_READING PASSAGE_.
April 10, 2008
Jill's Film Festival Diary for Wednesday, April 9
Films: A Song of Good, The Wackness (Mystery Film!)
Future Screenings: A Song of Good - Mon 4/14/08, 9:30PM at the Ritz East
The Wackness - none
Quite often during the Festival, I'll choose to go see a movie based solely on when and where it's being screened. This has worked well for me in the past: the positively chilling Next Door, for instance, still haunts me two years later, and I had no intention of seeing it at all. Even the very strong Dangerous Parking from this year's festival was selected as much for convenience as it was for content. But the method doesn't always work: in fact, yesterday, it led to my first "Poor" of the festival.
A Song of Good
This New Zealand movie almost got the same table-formatted review I used for last year's Consequences. But because that movie was, without a doubt, the worst movie I have ever seen, ever, and A Song of Good was just lousy, I decided that the film wasn't worthy of a complete skewering. What I will do, however, is tell you to beware the words "black humor" or "dark humor" in the Film Festival Guide, because while sometimes (Dangerous Parking; last year's Suffering Man's Charity) you get exactly that, other times, you find yourself laughing exactly once, and it's only because an enormous dog shat on the floor. People started leaving a mere ten minutes into the movie, but I stuck around, waiting for the humor to pick up. My mistake. The utter absence of humor in A Song of Good would be forgivable if the film had anything else—other than a leading man who resembled Heath Ledger—going for it. But it doesn't. Presumably intended to be an exploration of guilt, nothing really happens after the first five minutes of the film, the whole of which can pretty much be summed up thusly: "A Kiwi cokehead, unable to afford his next fix, dons a ridiculous pink ski mask and sets off to rob his next-door neighbor. She shows up, her dress falls off, they both fall down, and he rapes her for no reason at all, other than the fact that they'd already assumed the position. He feels guilty, tries to sober up and get his life back on track, fails, and then goes over to that same neighbor's house, not to steal or to rape, but to tell her he's the one who had done so. Then he has a meltdown. Blackout. Roll credits." If that doesn't sound humorous to you, either, you'll probably understand why I tore my ballot at "1."

_WHAT TO WORK ON_.
1. Return the part of the film festival diary entry from "Future Screenings: A" to "of the festival.".
2. According to the film festival diary entry, when and where is the future screening of A Song of Good?
3. Summarize the film festival diary entry in two sentences.

_DATASET SECTION_.
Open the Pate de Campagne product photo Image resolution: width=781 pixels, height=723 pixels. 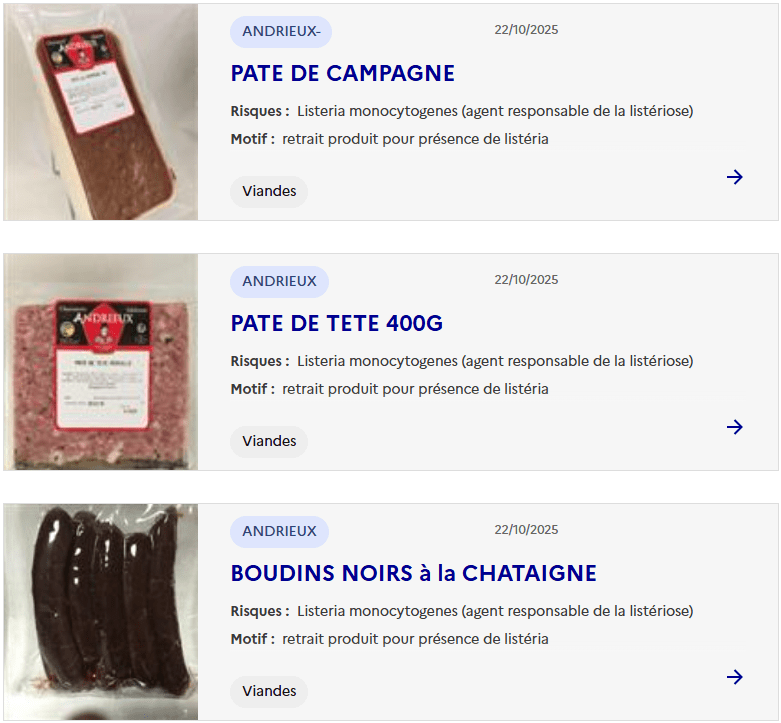coord(101,112)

_ANSWERS PROVIDED_.
1.
Future Screenings: A Song of Good - Mon 4/14/08, 9:30PM at the Ritz East
The Wackness - none
Quite often during the Festival, I'll choose to go see a movie based solely on when and where it's being screened. This has worked well for me in the past: the positively chilling Next Door, for instance, still haunts me two years later, and I had no intention of seeing it at all. Even the very strong Dangerous Parking from this year's festival was selected as much for convenience as it was for content. But the method doesn't always work: in fact, yesterday, it led to my first "Poor" of the festival.

2. Monday, 4/14/08, at 9:30 PM at the Ritz East.

3. The diarist often chooses Festival films based only on when and where they screen, a method that has worked before but led to a first "Poor" of the festival with A Song of Good. The New Zealand film offered almost no humor despite its "dark humor" billing and little beyond its opening minutes, in which a cokehead robs and rapes his neighbor before later confessing to her, so the diarist tore the ballot at "1."